As of 2000 the median income for a household in the town was $40,781, and the median income for a family was $41,875. Males had a median income of $37,500 versus $15,000 for females. The per capita income for the town was $15,161. About 5.3% of families and 8.7% of the population were below the poverty line, including 6.3% of those under the age of eighteen and none of those 65 or over.

Historical population
| Census | Pop. | Note | %± |
| 1930 | 266 |  | — |
| 1940 | 201 |  | −24.4% |
| 1950 | 128 |  | −36.3% |
| 1960 | 83 |  | −35.2% |
| 1970 | 101 |  | 21.7% |
| 1980 | 110 |  | 8.9% |
| 1990 | 136 |  | 23.6% |
| 2000 | 169 |  | 24.3% |
| 2010 | 151 |  | −10.7% |
| 2020 | 131 |  | −13.2% |
U.S. Decentennial Census 1930-2010

===2010 census===
As of the census of 2010, there were 151 people, 68 households, and 44 families residing in the town.
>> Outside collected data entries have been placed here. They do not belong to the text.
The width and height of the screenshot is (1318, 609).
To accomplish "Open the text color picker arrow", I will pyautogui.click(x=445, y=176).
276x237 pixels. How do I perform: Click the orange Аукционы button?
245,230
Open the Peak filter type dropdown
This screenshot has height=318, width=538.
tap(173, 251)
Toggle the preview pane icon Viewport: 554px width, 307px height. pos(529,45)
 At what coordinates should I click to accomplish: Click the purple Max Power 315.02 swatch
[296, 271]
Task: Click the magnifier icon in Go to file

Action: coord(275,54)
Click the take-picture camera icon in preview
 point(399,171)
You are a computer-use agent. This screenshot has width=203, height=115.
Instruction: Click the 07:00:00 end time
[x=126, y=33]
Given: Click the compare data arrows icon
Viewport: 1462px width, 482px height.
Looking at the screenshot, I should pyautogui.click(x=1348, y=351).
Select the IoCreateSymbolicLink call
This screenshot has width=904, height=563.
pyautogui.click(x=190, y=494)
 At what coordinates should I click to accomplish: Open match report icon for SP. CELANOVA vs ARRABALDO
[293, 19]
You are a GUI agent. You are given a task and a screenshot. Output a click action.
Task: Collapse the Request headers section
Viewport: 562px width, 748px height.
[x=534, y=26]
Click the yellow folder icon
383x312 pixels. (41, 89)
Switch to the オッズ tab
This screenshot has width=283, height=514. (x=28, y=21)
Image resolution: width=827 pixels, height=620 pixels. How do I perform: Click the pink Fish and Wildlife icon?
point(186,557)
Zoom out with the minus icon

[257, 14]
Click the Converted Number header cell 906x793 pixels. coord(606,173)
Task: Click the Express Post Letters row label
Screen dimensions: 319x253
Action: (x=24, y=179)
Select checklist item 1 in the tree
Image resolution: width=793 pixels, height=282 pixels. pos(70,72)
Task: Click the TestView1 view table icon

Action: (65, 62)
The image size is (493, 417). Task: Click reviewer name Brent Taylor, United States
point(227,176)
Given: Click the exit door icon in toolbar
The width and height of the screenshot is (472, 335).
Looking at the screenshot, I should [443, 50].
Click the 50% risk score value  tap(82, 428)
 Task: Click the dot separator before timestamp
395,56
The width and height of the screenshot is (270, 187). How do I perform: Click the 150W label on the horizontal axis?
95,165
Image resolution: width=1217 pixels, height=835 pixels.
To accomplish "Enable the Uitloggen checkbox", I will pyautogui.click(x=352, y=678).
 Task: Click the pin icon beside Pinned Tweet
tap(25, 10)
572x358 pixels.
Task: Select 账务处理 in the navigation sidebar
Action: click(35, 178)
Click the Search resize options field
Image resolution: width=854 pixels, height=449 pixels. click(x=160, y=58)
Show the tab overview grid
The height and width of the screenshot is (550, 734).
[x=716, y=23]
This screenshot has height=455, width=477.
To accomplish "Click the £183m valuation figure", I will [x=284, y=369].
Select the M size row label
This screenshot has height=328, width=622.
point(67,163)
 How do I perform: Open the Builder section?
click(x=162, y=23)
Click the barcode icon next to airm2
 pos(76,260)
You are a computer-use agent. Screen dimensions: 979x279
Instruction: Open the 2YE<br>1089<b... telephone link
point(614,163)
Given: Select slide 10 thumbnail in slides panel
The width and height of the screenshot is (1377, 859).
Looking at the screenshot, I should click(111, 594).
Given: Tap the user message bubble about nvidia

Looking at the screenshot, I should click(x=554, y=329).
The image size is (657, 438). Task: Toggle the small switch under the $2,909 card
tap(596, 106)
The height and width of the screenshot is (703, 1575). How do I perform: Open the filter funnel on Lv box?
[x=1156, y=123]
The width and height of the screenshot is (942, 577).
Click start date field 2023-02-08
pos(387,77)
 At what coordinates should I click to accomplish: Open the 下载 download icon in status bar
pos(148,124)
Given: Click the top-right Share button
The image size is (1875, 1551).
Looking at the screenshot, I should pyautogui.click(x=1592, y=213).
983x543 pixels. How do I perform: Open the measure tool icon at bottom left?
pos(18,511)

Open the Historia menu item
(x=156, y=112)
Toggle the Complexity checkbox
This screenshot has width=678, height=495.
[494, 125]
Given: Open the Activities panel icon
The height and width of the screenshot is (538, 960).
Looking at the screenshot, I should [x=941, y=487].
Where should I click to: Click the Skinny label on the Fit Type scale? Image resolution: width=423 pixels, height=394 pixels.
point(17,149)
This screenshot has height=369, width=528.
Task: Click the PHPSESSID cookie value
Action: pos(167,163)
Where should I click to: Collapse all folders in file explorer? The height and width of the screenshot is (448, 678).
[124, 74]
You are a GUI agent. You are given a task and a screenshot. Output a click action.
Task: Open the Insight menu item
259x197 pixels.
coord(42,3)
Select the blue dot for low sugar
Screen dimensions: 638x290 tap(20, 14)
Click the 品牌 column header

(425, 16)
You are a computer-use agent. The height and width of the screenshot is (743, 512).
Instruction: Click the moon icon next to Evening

The population density was 719.0 PD/sqmi. There were 85 housing units at an average density of 404.8 /sqmi. The racial makeup of the town was 97.4% White, 0.7% Pacific Islander, and 2.0% from two or more races. Hispanic or Latino of any race were 4.0% of the population.

There were 68 households, of which 19.1% had children under the age of 18 living with them, 54.4% were married couples living together, 7.4% had a female householder with no husband present, 2.9% had a male householder with no wife present, and 35.3% were non-families. 29.4% of all households were made up of individuals, and 17.7% had someone living alone who was 65 years of age or older. The average household size was 2.22 and the average family size was 2.73.

The median age in the town was 53.5 years. 21.2% of residents were under the age of 18; 3.3% were between the ages of 18 and 24; 14.6% were from 25 to 44; 31.1% were from 45 to 64; and 29.8% were 65 years of age or older. The gender makeup of the town was 51.7% male and 48.3% female.

==Education==
Public education for the town of Yoder is provided by Goshen County School District #1.